─── Provided text ───

The Original Medicare (Part A and B) Explained
Find out more about the Original Medicare (Part A and B) plan and how it can help you!
If you’re 65 or older or are suffering from a kidney disease that requires dialysis or a transplant, you’re eligible for Medicare.
The federal health insurance program is also available for certain younger people with unique health conditions.
Components of Medicare:
Part A - Inpatient Hospitalization Insurance
Part A majorly covers inpatient services, care provided in a skilled and registered nursing facility, hospital stays, and home care.
Costs of Part A
For most people, there is no monthly premium for Medicare Part A. This is because most people pay Medicare taxes during their employment. However, you must pay the yearly deductible before Medicare starts covering any hospital costs. For 2023, the Part A hospital deductible is $1,600.
After the deductible is met, Medicare will cover all hospital costs during the first 60 days of a hospital stay. If the hospital stay extends beyond 60 days, patients begin shouldering more of the charges. From day 61 to day 90, the patient must pay $400 daily coinsurance. From day 91 and beyond, the patient will pay $800 in coinsurance each day (up to 60 days). However, the average length of hospital visits covered by Medicare is fairly short, around eight days.

───

§ **Exercise 1**: According to the Original Medicare page, what is the Part A hospital deductible for 2023?
§ **Exercise 2**: Please reproduce the Original Medicare page between "The Original Medicare (Part A and B) Explained" and "and home care.", inclusive.

─── Information supplied ───

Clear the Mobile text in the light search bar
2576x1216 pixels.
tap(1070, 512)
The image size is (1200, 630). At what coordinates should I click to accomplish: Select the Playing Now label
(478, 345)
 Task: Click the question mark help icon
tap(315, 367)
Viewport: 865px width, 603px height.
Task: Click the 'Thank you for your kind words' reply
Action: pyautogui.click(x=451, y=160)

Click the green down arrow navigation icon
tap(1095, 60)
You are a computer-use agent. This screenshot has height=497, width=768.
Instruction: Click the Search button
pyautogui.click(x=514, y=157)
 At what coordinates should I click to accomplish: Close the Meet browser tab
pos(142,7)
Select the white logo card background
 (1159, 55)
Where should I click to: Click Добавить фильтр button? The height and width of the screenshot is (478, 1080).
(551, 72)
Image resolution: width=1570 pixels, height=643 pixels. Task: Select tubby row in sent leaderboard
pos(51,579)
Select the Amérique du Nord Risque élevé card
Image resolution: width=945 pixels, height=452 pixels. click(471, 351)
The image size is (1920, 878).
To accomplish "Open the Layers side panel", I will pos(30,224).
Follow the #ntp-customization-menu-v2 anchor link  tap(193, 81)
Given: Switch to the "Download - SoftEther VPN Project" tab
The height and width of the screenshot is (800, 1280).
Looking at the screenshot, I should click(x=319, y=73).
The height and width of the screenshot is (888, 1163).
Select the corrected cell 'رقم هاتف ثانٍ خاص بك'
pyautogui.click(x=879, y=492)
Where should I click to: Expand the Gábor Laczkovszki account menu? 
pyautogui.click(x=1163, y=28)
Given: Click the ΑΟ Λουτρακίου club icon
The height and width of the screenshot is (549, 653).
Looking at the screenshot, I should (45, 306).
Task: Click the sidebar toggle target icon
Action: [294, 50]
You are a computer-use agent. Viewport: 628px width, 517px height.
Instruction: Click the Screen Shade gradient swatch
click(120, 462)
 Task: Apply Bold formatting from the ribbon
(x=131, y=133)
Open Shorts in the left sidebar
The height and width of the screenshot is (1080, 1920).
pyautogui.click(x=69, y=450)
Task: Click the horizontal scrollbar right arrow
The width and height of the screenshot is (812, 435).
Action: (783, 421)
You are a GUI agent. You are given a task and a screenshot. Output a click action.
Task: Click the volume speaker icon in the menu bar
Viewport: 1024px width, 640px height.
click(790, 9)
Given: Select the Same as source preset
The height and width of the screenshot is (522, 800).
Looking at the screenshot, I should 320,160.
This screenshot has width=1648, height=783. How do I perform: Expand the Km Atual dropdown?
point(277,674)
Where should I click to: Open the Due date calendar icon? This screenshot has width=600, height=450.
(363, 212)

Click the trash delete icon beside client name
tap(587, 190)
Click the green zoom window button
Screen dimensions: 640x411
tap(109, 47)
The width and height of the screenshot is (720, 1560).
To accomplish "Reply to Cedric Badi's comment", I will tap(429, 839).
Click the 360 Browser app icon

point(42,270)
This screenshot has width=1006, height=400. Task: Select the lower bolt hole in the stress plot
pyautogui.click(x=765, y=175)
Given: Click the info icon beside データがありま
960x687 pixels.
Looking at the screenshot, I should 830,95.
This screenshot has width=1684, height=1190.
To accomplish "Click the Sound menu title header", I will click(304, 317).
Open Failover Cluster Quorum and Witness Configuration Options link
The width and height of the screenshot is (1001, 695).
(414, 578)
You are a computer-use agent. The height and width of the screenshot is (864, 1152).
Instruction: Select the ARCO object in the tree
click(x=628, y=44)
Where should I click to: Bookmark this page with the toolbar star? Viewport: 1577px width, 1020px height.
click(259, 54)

───

§ **Response box 1**: $1,600.

§ **Response box 2**:
The Original Medicare (Part A and B) Explained
Find out more about the Original Medicare (Part A and B) plan and how it can help you!
If you’re 65 or older or are suffering from a kidney disease that requires dialysis or a transplant, you’re eligible for Medicare.
The federal health insurance program is also available for certain younger people with unique health conditions.
Components of Medicare:
Part A - Inpatient Hospitalization Insurance
Part A majorly covers inpatient services, care provided in a skilled and registered nursing facility, hospital stays, and home care.